*** Opening DATASET ENTRIES ***

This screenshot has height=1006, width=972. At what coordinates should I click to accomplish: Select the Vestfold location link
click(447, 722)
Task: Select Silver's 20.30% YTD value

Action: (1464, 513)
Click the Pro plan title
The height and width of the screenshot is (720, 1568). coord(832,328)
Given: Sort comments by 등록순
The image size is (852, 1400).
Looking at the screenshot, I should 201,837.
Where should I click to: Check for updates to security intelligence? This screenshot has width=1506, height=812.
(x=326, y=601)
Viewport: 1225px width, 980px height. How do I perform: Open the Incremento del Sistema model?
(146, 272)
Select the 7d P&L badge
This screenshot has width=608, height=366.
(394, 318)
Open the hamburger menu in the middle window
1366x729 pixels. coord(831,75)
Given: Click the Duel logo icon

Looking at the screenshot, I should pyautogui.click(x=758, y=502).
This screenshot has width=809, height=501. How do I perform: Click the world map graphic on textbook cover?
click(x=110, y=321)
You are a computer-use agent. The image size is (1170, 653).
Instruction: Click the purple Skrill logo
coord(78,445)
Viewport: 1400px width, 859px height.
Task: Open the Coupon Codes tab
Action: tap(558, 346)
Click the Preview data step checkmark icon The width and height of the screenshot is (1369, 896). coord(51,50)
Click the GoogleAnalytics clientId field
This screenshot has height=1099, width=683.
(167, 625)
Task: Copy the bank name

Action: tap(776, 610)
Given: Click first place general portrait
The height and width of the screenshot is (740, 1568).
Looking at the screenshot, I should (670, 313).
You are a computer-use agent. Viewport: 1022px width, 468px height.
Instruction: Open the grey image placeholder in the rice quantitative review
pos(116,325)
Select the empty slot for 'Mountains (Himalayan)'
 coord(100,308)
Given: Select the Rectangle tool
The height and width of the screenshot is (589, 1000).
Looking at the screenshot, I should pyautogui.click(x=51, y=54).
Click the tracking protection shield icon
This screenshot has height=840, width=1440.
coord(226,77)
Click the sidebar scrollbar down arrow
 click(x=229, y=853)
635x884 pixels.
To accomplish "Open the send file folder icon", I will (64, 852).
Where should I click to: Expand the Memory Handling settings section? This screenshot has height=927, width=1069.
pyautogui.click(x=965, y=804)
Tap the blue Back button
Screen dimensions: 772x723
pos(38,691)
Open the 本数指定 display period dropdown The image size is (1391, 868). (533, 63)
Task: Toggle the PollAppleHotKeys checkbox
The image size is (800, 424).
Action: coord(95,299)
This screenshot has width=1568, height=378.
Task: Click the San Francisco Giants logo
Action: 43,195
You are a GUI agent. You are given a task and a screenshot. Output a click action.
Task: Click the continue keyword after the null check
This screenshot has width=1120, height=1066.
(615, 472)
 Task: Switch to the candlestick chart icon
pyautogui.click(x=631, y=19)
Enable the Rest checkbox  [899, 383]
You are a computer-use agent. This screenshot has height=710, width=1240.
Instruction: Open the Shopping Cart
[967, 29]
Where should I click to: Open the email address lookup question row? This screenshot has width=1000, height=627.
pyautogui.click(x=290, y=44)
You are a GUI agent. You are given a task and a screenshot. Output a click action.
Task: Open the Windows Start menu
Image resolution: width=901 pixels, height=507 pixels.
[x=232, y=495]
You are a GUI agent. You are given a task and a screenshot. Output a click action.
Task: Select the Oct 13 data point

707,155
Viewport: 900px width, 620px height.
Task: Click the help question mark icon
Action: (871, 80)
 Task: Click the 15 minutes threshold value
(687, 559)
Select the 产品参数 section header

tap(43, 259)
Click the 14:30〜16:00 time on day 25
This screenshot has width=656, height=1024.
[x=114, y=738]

*** Closing DATASET ENTRIES ***

Send back each record exactly, and include them all.

TASK ANSWER:
This screenshot has height=1006, width=972. At what coordinates should I click to accomplish: Select the Vestfold location link
click(447, 722)
Task: Select Silver's 20.30% YTD value

Action: (1464, 513)
Click the Pro plan title
The height and width of the screenshot is (720, 1568). coord(832,328)
Given: Sort comments by 등록순
The image size is (852, 1400).
Looking at the screenshot, I should 201,837.
Where should I click to: Check for updates to security intelligence? This screenshot has width=1506, height=812.
(x=326, y=601)
Viewport: 1225px width, 980px height. How do I perform: Open the Incremento del Sistema model?
(146, 272)
Select the 7d P&L badge
This screenshot has width=608, height=366.
(394, 318)
Open the hamburger menu in the middle window
1366x729 pixels. coord(831,75)
Given: Click the Duel logo icon

Looking at the screenshot, I should pyautogui.click(x=758, y=502).
This screenshot has width=809, height=501. How do I perform: Click the world map graphic on textbook cover?
click(x=110, y=321)
You are a computer-use agent. The image size is (1170, 653).
Instruction: Click the purple Skrill logo
coord(78,445)
Viewport: 1400px width, 859px height.
Task: Open the Coupon Codes tab
Action: tap(558, 346)
Click the Preview data step checkmark icon The width and height of the screenshot is (1369, 896). coord(51,50)
Click the GoogleAnalytics clientId field
This screenshot has height=1099, width=683.
(167, 625)
Task: Copy the bank name

Action: tap(776, 610)
Given: Click first place general portrait
The height and width of the screenshot is (740, 1568).
Looking at the screenshot, I should (670, 313).
You are a computer-use agent. Viewport: 1022px width, 468px height.
Instruction: Open the grey image placeholder in the rice quantitative review
pos(116,325)
Select the empty slot for 'Mountains (Himalayan)'
 coord(100,308)
Given: Select the Rectangle tool
The height and width of the screenshot is (589, 1000).
Looking at the screenshot, I should pyautogui.click(x=51, y=54).
Click the tracking protection shield icon
This screenshot has height=840, width=1440.
coord(226,77)
Click the sidebar scrollbar down arrow
 click(x=229, y=853)
635x884 pixels.
To accomplish "Open the send file folder icon", I will (64, 852).
Where should I click to: Expand the Memory Handling settings section? This screenshot has height=927, width=1069.
pyautogui.click(x=965, y=804)
Tap the blue Back button
Screen dimensions: 772x723
pos(38,691)
Open the 本数指定 display period dropdown The image size is (1391, 868). (533, 63)
Task: Toggle the PollAppleHotKeys checkbox
The image size is (800, 424).
Action: coord(95,299)
This screenshot has width=1568, height=378.
Task: Click the San Francisco Giants logo
Action: 43,195
You are a GUI agent. You are given a task and a screenshot. Output a click action.
Task: Click the continue keyword after the null check
This screenshot has width=1120, height=1066.
(615, 472)
 Task: Switch to the candlestick chart icon
pyautogui.click(x=631, y=19)
Enable the Rest checkbox  [899, 383]
You are a computer-use agent. This screenshot has height=710, width=1240.
Instruction: Open the Shopping Cart
[967, 29]
Where should I click to: Open the email address lookup question row? This screenshot has width=1000, height=627.
pyautogui.click(x=290, y=44)
You are a GUI agent. You are given a task and a screenshot. Output a click action.
Task: Open the Windows Start menu
Image resolution: width=901 pixels, height=507 pixels.
[x=232, y=495]
You are a GUI agent. You are given a task and a screenshot. Output a click action.
Task: Select the Oct 13 data point

707,155
Viewport: 900px width, 620px height.
Task: Click the help question mark icon
Action: (871, 80)
 Task: Click the 15 minutes threshold value
(687, 559)
Select the 产品参数 section header

tap(43, 259)
Click the 14:30〜16:00 time on day 25
This screenshot has width=656, height=1024.
[x=114, y=738]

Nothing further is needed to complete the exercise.